The 2023 Corolla should reach dealerships in the fall. Pricing isn’t out yet, but we expect it to increase from 2022’s $20,425 starting point. Corollas also require a $1,025 delivery fee.
It’s not time for a redesign – this Corolla has only been around for three years – but Toyota has given its compact car a slight visual update. The Corolla comes in sedan and hatchback forms, and they look more alike this year. They now share the same headlight design.
Hatchbacks get a reshaped rear bumper. So does the best-selling LE trim level of the sedan.
New Hybrids, Tighter Steering for Some
Speaking of the LE, it gets a power boost.
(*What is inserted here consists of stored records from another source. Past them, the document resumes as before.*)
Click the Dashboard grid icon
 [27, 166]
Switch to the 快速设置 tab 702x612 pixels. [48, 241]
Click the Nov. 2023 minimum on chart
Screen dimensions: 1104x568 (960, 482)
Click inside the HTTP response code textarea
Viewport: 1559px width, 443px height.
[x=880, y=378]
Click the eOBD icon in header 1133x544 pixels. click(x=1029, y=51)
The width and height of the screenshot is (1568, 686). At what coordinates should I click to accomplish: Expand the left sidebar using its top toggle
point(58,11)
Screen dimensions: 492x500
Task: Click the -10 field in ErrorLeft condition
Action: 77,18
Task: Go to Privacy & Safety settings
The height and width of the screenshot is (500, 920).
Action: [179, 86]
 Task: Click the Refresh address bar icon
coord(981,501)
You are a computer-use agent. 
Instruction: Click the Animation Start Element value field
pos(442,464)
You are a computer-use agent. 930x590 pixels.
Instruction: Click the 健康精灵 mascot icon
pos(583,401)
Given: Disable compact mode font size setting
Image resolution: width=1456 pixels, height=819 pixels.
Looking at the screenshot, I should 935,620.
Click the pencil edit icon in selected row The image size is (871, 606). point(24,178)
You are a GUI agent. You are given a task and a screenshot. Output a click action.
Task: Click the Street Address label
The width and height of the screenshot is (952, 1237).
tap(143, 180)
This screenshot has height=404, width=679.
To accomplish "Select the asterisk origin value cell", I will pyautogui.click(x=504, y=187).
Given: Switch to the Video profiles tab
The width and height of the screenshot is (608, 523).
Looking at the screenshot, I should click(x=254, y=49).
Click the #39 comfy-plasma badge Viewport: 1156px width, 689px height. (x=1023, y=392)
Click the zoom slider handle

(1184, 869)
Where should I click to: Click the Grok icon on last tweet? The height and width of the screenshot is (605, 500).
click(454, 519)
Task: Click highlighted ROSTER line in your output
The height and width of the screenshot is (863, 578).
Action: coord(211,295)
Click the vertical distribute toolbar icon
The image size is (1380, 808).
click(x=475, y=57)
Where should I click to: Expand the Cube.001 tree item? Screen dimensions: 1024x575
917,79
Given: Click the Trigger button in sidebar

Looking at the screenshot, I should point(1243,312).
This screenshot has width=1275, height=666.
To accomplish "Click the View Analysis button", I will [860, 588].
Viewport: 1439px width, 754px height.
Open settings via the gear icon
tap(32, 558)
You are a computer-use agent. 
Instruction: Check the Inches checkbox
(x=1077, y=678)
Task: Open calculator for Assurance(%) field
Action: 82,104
The Corolla is available with a choice of two gasoline engines: a 1.8-liter 4-cylinder making 139 horsepower, and a more powerful 2.0-liter 4-cylinder making 169. The popular LE got the smaller engine in 2022. It gets the larger one for 2023, meaning only the base L carries the least-powerful mill.
Toyota has also reworked the continuously variable transmission (CVT) of gasoline models to provide a simulated first gear for quicker takeoff.
But the big changes come to the Corolla Hybrid lineup.
In 2022, the Corolla Hybrid came only in the LE trim level and only in front-wheel drive (FWD). But with Americans demanding more fuel-efficient cars, Toyota will offer us a greater choice of hybrid models.
2023 will see four hybrid trim levels – LE FWD, LE all-wheel-drive (AWD), SE FWD, SE AWD, and XLE.
SE models get a bit of sporty spirit. Toyota has dropped the sporty Apex model from the Corolla lineup (unnecessary with the much more capable GR Corolla carrying the lineup’s performance banner). But it’s tighter, more responsive steering rack isn’t gone. It’s now found in the SE Hybrid trims.
XLE, meanwhile, gets the full near-luxury equipment list.
Improved Safety, Entertainment
All Corollas get Toyota’s standard Safety Sense 3.0 driver assistance package. It includes automatic emergency braking with pedestrian detection, lane-departure warning, adaptive cruise control, traffic sign recognition, and automatic high-beam headlights. Buyers can add parking assistance and new adaptive headlights (recently permitted by federal law, their high beams don’t blind oncoming traffic).
The standard 8-inch infotainment screen can now receive over-the-air updates. That means Toyota can improve software on the fly, adding new features or saving drivers a trip to the dealer for recalls that can be fixed with software patches. Finally, the Corolla now gets Toyota’s natural language speech assistant. That lets drivers adjust climate controls, directions, and other settings with voice commands. You wake it up by saying, “Hey, Toyota.”